A profitable instant kitsch classic, she soon realized.

After expertly mutilating every fork within reach, Alexander loaded up her truck and set forth on the West Coast summer craft fair circuit, determined to amass the money needed to buy the forge and materials that would eventually let her create the metalwork creations that dwelled within her imagination.

At fairs, Alexander would take an old-fashioned refrigerator, cover it in fork-bugs and top it with an abstract steel sculpture of a lion fish. By turning a crank on the side of the fridge, Alexander causes the sculpture to rotate.

The fridge-and-emaciated-fish set her apart from the typical craft fair monotony of blown glass, hemp bracelets and felt things.

There was also poetry in the simple action of going to local thrift stores, buying out a town’s supply of discarded forks, and then selling them back as art.

The selling process has become relatively routine.

“I just stand there and crank, and then people go, ‘Whoa, what is that weird thing over in the corner,’ and they come over, smile and say, ‘Wow, bugs made out of spoons!,’” she said.

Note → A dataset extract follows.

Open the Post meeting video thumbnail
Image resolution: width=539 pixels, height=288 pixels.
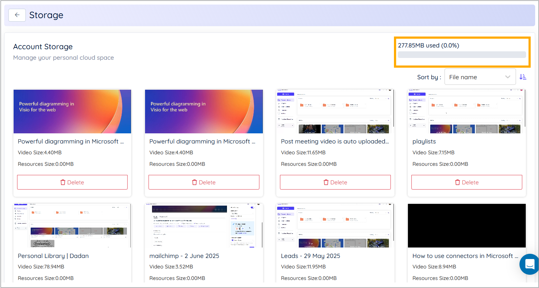[335, 111]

“And I say, ‘No, bugs make out of forks!’ … and then they buy one,” explained Alexander.

“I’ve been living off this one-trick-pony display for five months,” she added. She estimates that she’s sold between 1,000 and 1,200 bugs.

The bugs are not art, they are merely conduits to art, says Alexander.

“If I didn’t have these, I wouldn’t be able to be making what I am right now,” she said.

Two years ago, Alexander abandoned a dreary career and enrolled in a welding course at Yukon College.

“I don’t really remember what I did in my (pre-welding) life; I’ve washed it away,” said Alexander.

“It’s probably all the heavy metals my body’s accumulating from inhaling all the fumes and the gases,” she added.

For no reason that she could grasp, welding had always intrigued her.

“No reason at all, I only had a deep desire to learn how to weld,” she said.

After a few opening lessons, Alexander described the students being placed into “cement cells.”

“You just sit there, staring at cement and then you just weld plate after plate after plate after plate,” she said.

“And you just do that for five months straight — you’re not making anything,” she said.

The creeping entropy of the experience did not phase Alexander. For her, the Zen-like simplicity of the activity was bewitching.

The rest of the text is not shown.